Why do so many avoid failure?
In product development of plant asset management, we are surrounded by people that steadfastly do not want to know about or talk about failures.
Failure does happen. Let’s not ignore this simple fact.
The blame game
Unlike a murder mystery, failure analysis is not a game of whodunit.
The knee-jerk response to blame someone rarely solves the problem nor creates a reliability-minded workplace.
If the routine is to blame someone, when a failure is revealed, fewer people will reveal failures.
If it is clear we do not want to talk about failures in a civilized manner, well, we’ll just not talk about failures.

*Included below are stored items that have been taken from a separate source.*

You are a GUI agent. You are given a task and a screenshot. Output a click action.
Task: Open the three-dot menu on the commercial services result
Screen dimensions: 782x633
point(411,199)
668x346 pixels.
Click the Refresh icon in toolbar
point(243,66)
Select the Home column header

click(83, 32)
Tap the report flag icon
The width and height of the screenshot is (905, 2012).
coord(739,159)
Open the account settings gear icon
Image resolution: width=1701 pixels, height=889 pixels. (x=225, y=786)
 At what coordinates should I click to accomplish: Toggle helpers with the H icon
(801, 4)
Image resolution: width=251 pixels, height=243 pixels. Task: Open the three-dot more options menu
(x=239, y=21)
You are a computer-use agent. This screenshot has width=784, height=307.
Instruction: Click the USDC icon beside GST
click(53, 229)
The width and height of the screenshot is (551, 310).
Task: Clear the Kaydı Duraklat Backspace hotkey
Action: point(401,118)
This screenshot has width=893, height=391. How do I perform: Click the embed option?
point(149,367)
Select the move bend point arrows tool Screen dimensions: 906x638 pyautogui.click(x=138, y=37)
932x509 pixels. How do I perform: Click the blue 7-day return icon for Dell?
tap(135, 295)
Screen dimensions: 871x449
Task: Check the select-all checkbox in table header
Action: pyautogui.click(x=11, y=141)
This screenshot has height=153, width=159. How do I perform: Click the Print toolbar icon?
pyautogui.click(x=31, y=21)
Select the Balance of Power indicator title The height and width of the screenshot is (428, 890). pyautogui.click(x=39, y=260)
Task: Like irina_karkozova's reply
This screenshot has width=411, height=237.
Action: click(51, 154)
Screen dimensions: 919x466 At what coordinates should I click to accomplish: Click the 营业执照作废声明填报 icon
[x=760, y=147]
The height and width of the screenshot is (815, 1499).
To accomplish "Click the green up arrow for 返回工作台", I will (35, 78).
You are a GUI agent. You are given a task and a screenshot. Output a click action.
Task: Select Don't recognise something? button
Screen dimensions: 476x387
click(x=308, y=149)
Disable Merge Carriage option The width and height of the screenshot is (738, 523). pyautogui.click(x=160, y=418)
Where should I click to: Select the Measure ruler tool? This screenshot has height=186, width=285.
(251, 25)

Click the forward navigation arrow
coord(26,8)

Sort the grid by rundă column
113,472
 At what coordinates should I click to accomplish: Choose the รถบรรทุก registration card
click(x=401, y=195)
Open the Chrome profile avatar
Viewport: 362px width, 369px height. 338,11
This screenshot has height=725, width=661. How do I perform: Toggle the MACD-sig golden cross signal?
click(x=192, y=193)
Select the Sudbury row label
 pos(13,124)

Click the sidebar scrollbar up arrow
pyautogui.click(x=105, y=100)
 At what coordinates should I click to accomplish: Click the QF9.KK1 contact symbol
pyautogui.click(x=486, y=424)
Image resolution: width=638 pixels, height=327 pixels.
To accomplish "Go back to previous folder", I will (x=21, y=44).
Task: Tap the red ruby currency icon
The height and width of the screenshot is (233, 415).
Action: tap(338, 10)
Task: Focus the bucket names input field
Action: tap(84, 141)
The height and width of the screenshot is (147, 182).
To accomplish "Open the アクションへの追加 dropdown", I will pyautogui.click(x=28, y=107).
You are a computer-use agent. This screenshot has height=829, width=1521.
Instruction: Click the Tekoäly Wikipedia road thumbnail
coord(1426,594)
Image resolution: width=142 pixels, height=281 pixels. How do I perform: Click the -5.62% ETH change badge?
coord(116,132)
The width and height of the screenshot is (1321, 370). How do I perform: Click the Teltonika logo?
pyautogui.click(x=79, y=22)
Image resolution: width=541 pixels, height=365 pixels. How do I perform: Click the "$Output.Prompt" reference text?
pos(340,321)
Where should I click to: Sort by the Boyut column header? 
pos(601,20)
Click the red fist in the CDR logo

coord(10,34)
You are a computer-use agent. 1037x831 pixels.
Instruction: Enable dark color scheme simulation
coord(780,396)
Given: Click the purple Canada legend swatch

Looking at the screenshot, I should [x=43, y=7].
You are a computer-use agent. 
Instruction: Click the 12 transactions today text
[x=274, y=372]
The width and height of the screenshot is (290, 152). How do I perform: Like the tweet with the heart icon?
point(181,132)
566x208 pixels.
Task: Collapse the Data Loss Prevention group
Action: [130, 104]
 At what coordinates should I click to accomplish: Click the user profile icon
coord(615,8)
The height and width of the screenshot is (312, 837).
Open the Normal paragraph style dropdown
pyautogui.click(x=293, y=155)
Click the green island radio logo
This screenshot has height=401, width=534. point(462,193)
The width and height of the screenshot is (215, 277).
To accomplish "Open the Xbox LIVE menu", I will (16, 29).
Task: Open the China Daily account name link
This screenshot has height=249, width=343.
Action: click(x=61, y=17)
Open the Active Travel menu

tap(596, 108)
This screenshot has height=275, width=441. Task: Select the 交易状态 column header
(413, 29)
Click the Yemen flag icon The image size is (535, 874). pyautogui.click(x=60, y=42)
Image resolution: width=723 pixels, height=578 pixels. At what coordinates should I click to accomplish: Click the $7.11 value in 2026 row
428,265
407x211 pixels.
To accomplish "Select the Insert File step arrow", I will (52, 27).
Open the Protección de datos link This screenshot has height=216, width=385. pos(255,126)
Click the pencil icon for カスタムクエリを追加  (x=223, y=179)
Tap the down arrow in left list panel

Failures will still occur.
The blame centric organization will have the majority of people that could understand and solve problems, simply turn and avoid ‘seeing’ failures.
When friends and colleagues are vilified in order to ‘solve problems’, it’s not safe to recognize failures.
Root cause analysis
This is one step in the failure analysis process, yet critical to get right.
The basic idea is to understand the fundamental (molecular, physics, chemistry, material property) level of the circumstances and events leading to failure.
We should be able to reproduce at will the issue and turn off or avoid the failure at will. Then we understand the root cause.
Techniques like “5 Why’s” provide a framework to ensure we understand the cause of failure.
Equipment from magnifying lens to scanning electron microscopes help us ‘see’ the physical and chemical clues.
The failure analysis process
The 8 disciplines (8D) is a common FA process. There are many variations, yet the pattern tends to remain the same.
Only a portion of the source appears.